GFCI Breakers

Bradbury

Member
May 23, 2021
9
Dallas, Texas
I have a 17 year old pool and am upgrading the electrical in my subpanel to GFCI breakers. I am able to wire electrical directly from my subpanel to my new Pentair VS pump with a 20 amp 2 pole GFCI breaker without going through the pool control panel. This main pump has its own separate controller wire, so the power does not need to go through relays in the control panel. That pump is working great. But all other pool equipment is controlled through relays in the control panel- booster pump, spa blower, lights, and heater. The line power to several relays is shared via jumper wires. Other than the GFCI breaker for the main pump, my plan was to have another 20 amp 2 pole GFCI breaker for the booster pump, a 15 amp single pole for the transformer control panel power, and a 15 amp for the lights. No matter how I have wired these, they all either trip the moment I turn on the breaker or when any relay turns on equipment. It is very frustrating. For example, I installed brand new Pentair LED pool and spa lights to their junction boxes nearer the pool, in which is an always-on outlet, with a separate source load wire from the light relay that goes to the black wire of the pool light, all fed by the same GFCI breaker. Everything works fine until the moment the lights turn on the breaker trips. When instead I put in a non-GFCI breaker and install a GFCI outlet in the junction box that then feeds the light from its load side, everything works fine and does not trip the GFCI outlet, but the outlet can only be on when the lights are on. I prefer to have GFCI breakers instead. I have tried both GE and Siemens breakers. Either way, any GFCI breaker that supplies power to relays in the control panel is essentially non-useable. So other than for my main pump, I am having to use non-GFCI breakers to keep equipment running.
Any advice is greatly appreciated.
 
Sounds to me that you do not have your GFCI wired correctly.

The neutral wire (white) from your load (lights, pumps, etc) need to land directly on the GFCI breaker on the terminal with the white mark. The white wire from the GFCI breaker lands on the neutral bar.
 
Brad,

What kind of "control panel" do you have?

I agree with Impala, sounds to me like you have not wired your GFCI correctly.

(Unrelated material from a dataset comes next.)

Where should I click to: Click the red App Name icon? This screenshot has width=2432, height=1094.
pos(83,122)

Show us some pics of the wiring and we should be able to get you pointed in the right direction.

Thanks,

Jim R.
 
Oh Crud! Maybe that is it. Since the breaker has the neutral wire that connects to the neutral bar, I thought the neutral wire from my equipment went to the neutral bar as usual also. So I screw it directly to the "N" terminal of the breaker? How does this work on 2 pole breakers for 240v equipment that does not have a neutral wire? Thanks for your help.
 
Oh Crud! Maybe that is it. Since the breaker has the neutral wire that connects to the neutral bar, I thought the neutral wire from my equipment went to the neutral bar as usual also. So I screw it directly to the "N" terminal of the breaker? How does this work on 2 pole breakers for 240v equipment that does not have a neutral wire? Thanks for your help.
Yes, screw it directly to the N terminal on the breaker.

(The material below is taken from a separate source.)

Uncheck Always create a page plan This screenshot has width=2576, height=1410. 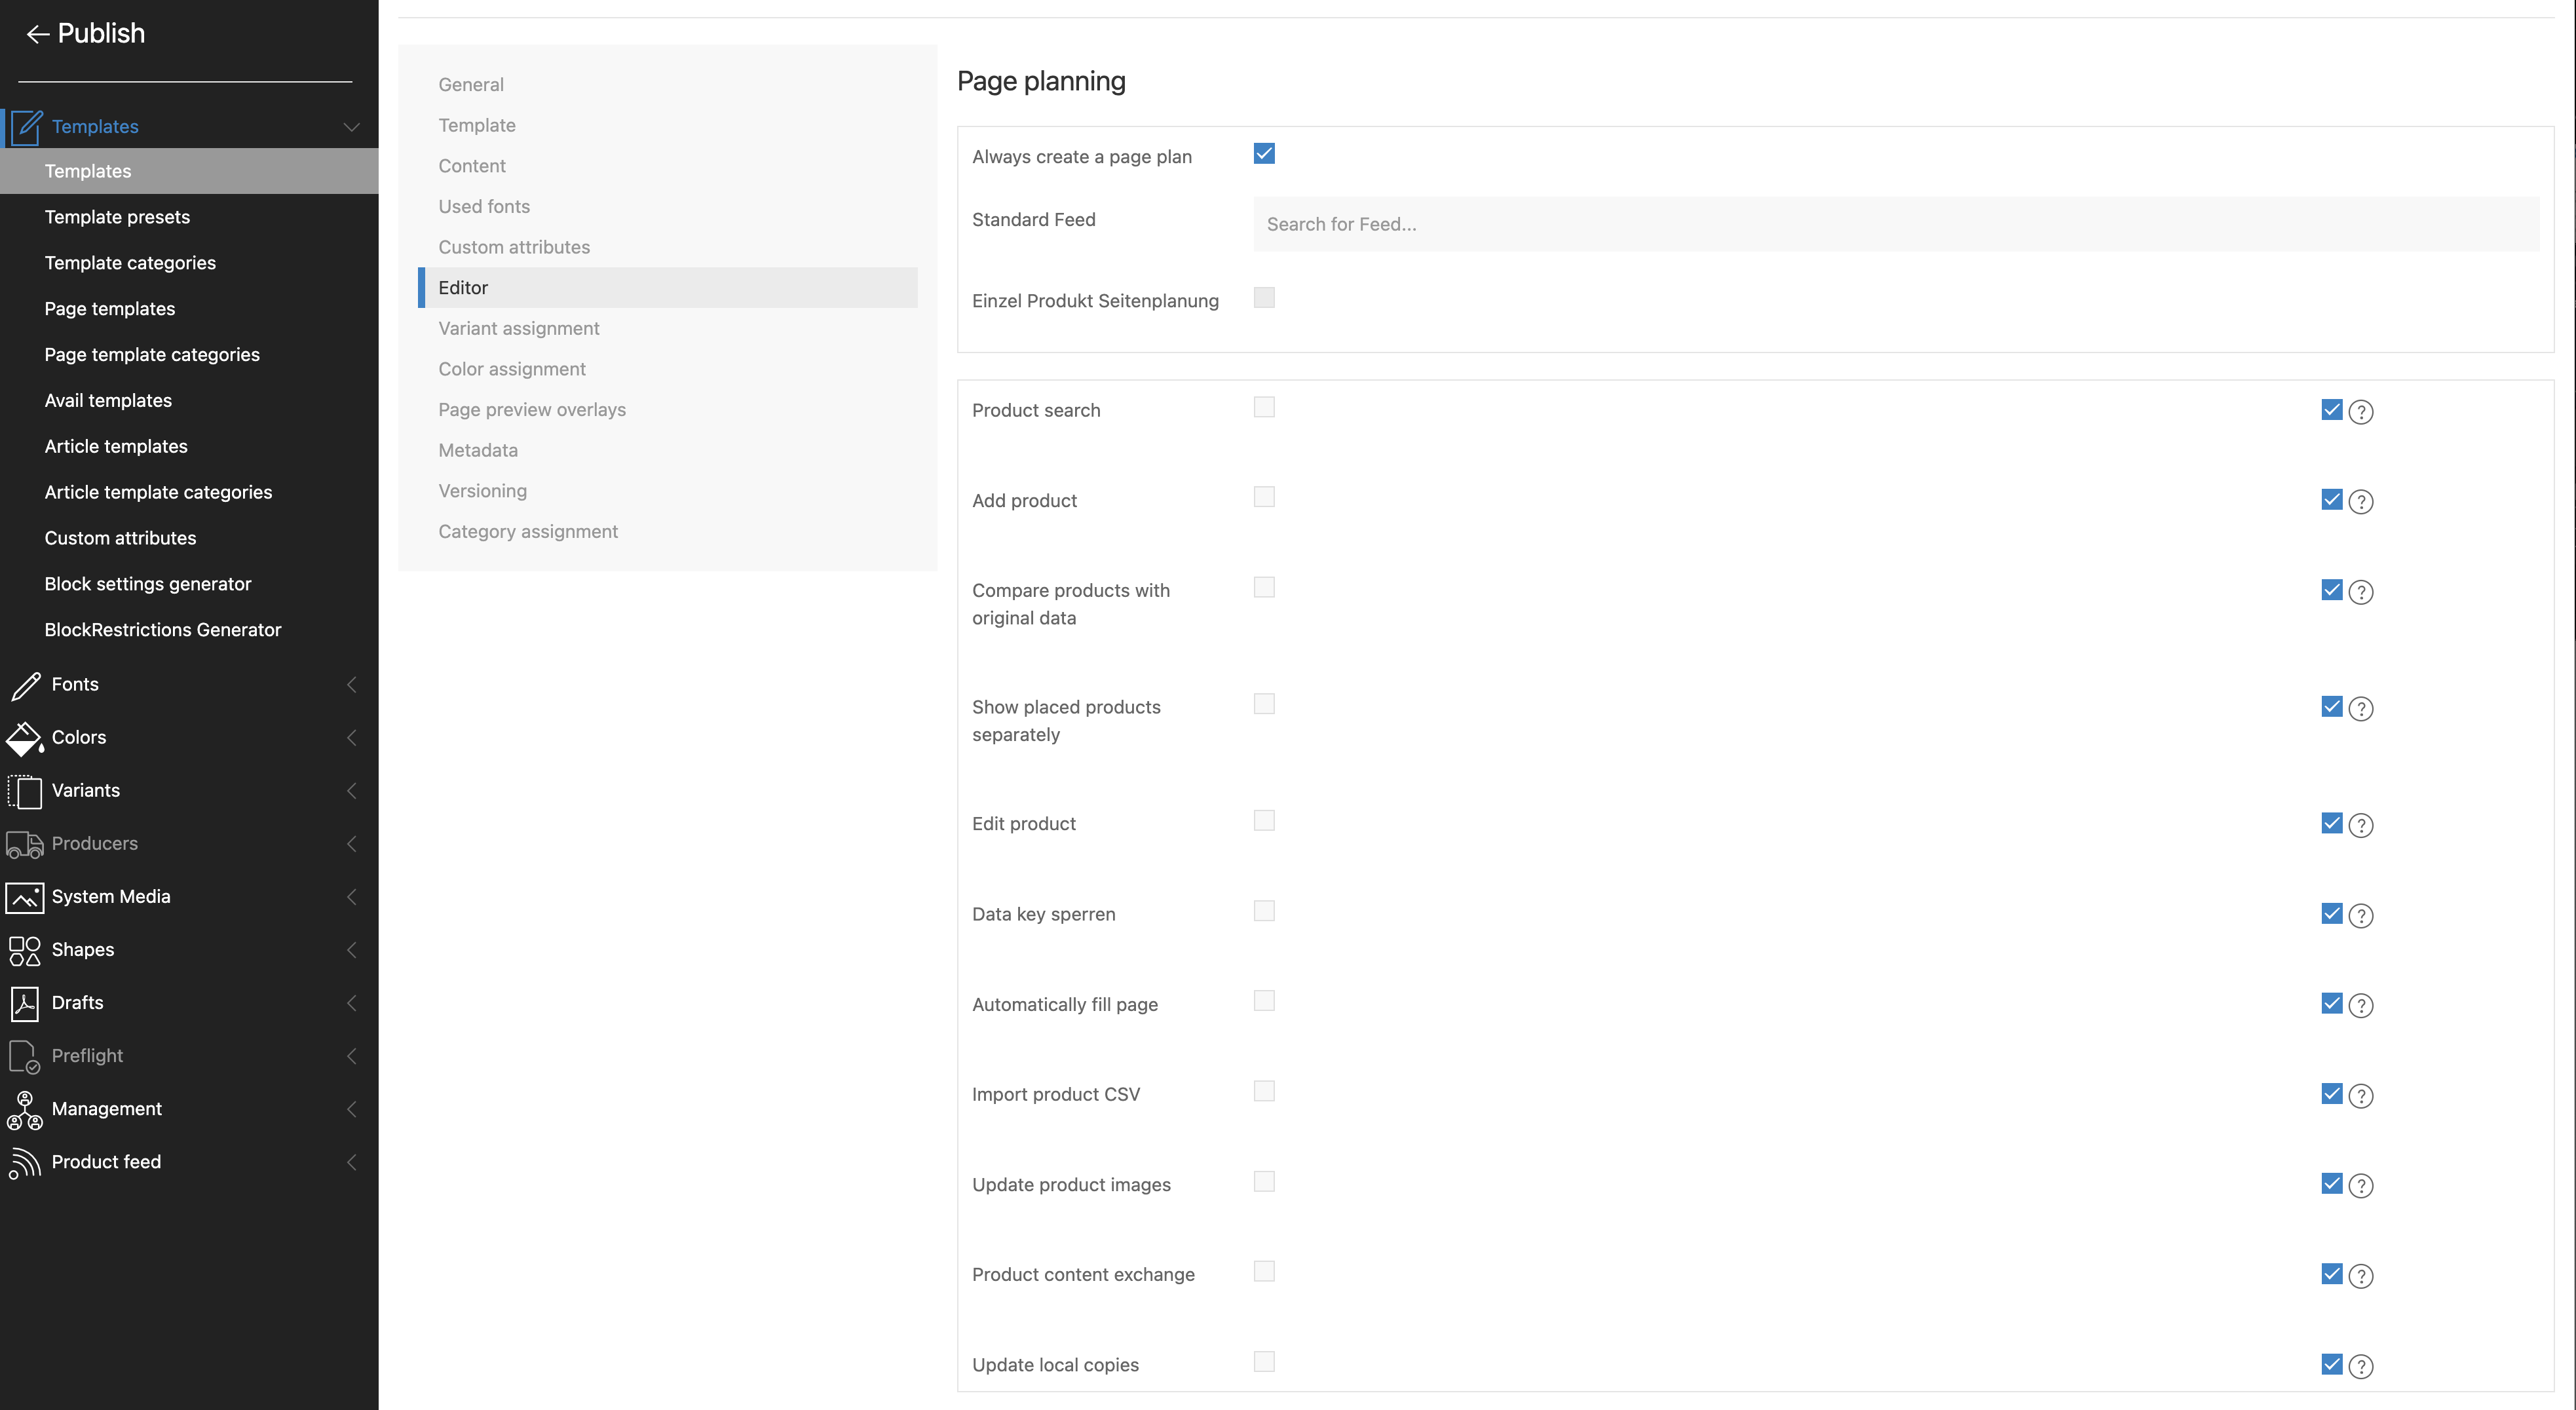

You will have no connection on the 240v breakers. But you still need to connect the factory wire from the breaker to the neutral bar.
 
Thanks. If a breaker is supplying more than one piece of equipment via relay jumper wires, do the neutrals from each piece of equipment all go back to the N terminal of the breaker? Or is it best to have a separate breaker for each piece of equipment?
 
Thanks. If a breaker is supplying more than one piece of equipment via relay jumper wires, do the neutrals from each piece of equipment all go back to the N terminal of the breaker? Or is it best to have a separate breaker for each piece of equipment?
Each neutral needs to be connected to the breaker. You can wire nut them all together and have one tail going to the breaker.

Like others have said, post a picture of your control panel and we can advise you better.
 
I need to thank you both for easily solving my problem. I went out and put all the new GFCI breakers back in except correctly connecting the neutral to the breaker this time. Everything is working perfectly, including the lights. And I now have full time power to an outlet in the light junction box and can control the lights and all other equipment with my app. I feel much better now that everything is GFCI protected. I have worked with many regular breakers before but this is my first to install GFCI. I did the 240v to the main pump first, which does not have a neutral, and that worked fine. So I mistakenly tried to do the 120v the same. It makes total sense now that I think about it that the breaker has to compare the inflow and outflow current in order to work correctly. Thank you again.